● Records
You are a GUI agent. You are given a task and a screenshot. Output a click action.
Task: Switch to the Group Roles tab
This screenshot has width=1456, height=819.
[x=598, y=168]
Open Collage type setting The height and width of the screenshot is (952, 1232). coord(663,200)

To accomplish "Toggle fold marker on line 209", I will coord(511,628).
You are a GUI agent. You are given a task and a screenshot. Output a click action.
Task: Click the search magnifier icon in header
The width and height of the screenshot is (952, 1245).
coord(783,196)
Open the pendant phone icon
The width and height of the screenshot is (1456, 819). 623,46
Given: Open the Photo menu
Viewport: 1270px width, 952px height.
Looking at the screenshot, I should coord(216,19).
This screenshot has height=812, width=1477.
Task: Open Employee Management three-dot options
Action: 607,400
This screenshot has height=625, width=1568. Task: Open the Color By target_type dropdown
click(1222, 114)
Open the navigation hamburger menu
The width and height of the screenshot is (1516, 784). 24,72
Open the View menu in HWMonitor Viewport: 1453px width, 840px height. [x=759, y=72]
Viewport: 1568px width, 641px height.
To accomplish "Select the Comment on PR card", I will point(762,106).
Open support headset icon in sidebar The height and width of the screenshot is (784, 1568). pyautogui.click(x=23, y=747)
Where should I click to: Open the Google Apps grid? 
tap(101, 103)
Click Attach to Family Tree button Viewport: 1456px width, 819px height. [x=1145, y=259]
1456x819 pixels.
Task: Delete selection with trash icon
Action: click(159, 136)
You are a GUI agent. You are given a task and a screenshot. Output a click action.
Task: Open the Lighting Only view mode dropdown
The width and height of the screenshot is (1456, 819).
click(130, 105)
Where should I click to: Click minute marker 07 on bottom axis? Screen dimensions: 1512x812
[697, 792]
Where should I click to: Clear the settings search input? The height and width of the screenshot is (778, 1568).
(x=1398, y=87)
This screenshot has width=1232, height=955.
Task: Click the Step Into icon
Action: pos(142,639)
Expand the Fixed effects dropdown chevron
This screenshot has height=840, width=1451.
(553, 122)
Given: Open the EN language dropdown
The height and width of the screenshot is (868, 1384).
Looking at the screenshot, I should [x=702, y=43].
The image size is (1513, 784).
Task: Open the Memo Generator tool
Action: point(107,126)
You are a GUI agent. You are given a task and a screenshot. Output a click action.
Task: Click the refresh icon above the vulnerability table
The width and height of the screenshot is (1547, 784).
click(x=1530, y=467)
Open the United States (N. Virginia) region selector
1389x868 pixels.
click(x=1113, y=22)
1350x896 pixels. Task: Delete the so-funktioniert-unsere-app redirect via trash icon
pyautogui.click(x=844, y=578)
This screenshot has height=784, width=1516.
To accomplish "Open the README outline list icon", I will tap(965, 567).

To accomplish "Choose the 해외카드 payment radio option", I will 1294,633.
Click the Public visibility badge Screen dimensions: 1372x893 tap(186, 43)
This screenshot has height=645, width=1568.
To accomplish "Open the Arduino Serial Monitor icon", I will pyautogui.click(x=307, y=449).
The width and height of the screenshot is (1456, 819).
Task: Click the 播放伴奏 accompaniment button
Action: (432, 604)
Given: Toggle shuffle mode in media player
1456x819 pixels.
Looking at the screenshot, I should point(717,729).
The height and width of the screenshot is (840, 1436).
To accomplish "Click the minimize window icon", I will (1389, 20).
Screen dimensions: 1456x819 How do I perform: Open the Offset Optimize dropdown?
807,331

● Exercise
Lines containing the word "Toggle" must be found in the data above and copied.

● Answer space
To accomplish "Toggle fold marker on line 209", I will coord(511,628).
Given: Toggle shuffle mode in media player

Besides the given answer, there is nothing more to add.